GIVEN PROBLEM A >> Rewrite the records from the line with "Click Show Filters funnel toggle" through the end of the records, changing "Instruction" to "Directive" and leaving everything else as it is. Give back only those lines.

PASSAGE GIVEN >>
>> BEGIN

Posted on: 29 May 2020
When it comes to money, saving it can sometimes be the most difficult thing. Savings accounts can be confusing, and many people do not know how they should go about saving their money or how much money to save. If you are struggling with anything regarding your savings, check out a few tips to help you out. Then, you can better address your savings needs and be sure that you are doing your best to save money.
Have At Least One Savings Account
Firstly, in order to properly save your money, you need the right kind of banking account. You cannot properly save your money with just a checking account. You may end up spending the money that you intend to save, and you might not be able to keep proper track of how much should be saved every paycheck and every month.
Open at least one savings account for your saving needs. If you have something specific you want to put some of your savings away for, you can have more than one savings account. For example, you can have one savings account for an emergency fund and another for saving to buy a house. Keeping these things separate can make it easier to track and achieve your goals.
Another example is if you are a freelancer and need to pay quarterly taxes. Have one savings account for taxes and one for your personal savings.

>> END

RECORD SET >>
>> BEGIN

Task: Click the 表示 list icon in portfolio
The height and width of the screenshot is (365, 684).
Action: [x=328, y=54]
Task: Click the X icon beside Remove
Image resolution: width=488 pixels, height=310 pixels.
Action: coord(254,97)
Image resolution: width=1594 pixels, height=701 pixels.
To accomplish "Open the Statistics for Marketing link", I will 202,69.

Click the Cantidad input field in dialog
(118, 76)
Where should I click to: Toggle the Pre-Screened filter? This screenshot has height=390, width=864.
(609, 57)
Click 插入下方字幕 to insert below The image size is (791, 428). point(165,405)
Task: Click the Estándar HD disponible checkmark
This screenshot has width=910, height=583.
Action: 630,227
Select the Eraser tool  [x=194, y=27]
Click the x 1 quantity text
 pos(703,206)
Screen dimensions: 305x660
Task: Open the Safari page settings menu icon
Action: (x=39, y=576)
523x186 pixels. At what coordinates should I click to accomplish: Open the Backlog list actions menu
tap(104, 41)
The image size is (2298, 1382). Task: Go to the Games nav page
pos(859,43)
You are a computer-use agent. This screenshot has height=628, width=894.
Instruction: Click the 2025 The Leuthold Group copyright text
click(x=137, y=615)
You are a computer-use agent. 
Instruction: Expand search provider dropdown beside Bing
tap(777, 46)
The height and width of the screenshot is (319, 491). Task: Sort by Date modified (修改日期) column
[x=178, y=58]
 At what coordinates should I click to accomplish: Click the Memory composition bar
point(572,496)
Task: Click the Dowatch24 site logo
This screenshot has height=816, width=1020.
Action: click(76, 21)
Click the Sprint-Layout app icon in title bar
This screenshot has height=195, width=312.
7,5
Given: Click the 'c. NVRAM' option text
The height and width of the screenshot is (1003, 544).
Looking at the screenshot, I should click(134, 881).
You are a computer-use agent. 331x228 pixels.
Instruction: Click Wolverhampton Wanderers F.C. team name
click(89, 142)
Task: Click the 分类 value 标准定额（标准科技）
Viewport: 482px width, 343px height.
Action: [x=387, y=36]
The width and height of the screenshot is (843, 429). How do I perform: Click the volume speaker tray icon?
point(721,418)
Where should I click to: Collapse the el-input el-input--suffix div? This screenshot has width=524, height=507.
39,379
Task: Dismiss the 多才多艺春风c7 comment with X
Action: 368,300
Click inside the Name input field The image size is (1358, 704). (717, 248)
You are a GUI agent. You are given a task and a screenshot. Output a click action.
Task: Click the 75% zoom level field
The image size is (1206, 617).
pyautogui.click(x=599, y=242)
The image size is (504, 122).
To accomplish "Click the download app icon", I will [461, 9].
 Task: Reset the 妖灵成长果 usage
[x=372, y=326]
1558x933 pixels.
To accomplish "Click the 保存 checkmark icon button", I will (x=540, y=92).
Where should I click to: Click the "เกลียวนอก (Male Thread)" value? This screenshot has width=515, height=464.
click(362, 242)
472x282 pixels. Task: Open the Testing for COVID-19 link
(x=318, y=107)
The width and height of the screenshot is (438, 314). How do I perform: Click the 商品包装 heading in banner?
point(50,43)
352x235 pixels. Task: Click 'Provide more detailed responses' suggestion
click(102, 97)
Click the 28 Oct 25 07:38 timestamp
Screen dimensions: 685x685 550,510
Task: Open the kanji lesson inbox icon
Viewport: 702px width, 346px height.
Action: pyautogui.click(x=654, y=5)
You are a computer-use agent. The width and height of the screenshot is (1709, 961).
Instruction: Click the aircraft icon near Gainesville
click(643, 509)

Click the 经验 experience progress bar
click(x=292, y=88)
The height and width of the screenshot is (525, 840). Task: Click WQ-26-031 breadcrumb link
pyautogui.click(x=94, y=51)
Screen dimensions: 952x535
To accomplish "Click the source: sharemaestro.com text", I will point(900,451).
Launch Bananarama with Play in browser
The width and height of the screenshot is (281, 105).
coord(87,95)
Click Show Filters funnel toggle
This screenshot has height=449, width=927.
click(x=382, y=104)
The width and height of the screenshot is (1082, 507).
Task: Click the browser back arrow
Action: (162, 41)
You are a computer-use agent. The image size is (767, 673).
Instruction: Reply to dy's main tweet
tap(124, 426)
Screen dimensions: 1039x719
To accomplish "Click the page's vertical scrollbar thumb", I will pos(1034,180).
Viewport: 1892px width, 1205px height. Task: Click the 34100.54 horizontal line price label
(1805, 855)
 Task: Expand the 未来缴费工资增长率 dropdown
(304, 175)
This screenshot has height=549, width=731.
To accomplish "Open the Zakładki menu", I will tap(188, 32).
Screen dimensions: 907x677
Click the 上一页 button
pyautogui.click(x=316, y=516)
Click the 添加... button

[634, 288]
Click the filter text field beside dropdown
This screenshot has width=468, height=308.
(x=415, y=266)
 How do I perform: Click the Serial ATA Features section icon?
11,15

>> END

GIVEN PROBLEM B >> In the text on saving money, what does it suggest for a freelancer who needs to pay quarterly taxes?

COMPLETE ANSWER A >>
Click Show Filters funnel toggle
This screenshot has height=449, width=927.
click(x=382, y=104)
The width and height of the screenshot is (1082, 507).
Task: Click the browser back arrow
Action: (162, 41)
You are a computer-use agent. The image size is (767, 673).
Directive: Reply to dy's main tweet
tap(124, 426)
Screen dimensions: 1039x719
To accomplish "Click the page's vertical scrollbar thumb", I will pos(1034,180).
Viewport: 1892px width, 1205px height. Task: Click the 34100.54 horizontal line price label
(1805, 855)
 Task: Expand the 未来缴费工资增长率 dropdown
(304, 175)
This screenshot has height=549, width=731.
To accomplish "Open the Zakładki menu", I will tap(188, 32).
Screen dimensions: 907x677
Click the 上一页 button
pyautogui.click(x=316, y=516)
Click the 添加... button

[634, 288]
Click the filter text field beside dropdown
This screenshot has width=468, height=308.
(x=415, y=266)
 How do I perform: Click the Serial ATA Features section icon?
11,15

COMPLETE ANSWER B >> Have one savings account for taxes and one for personal savings.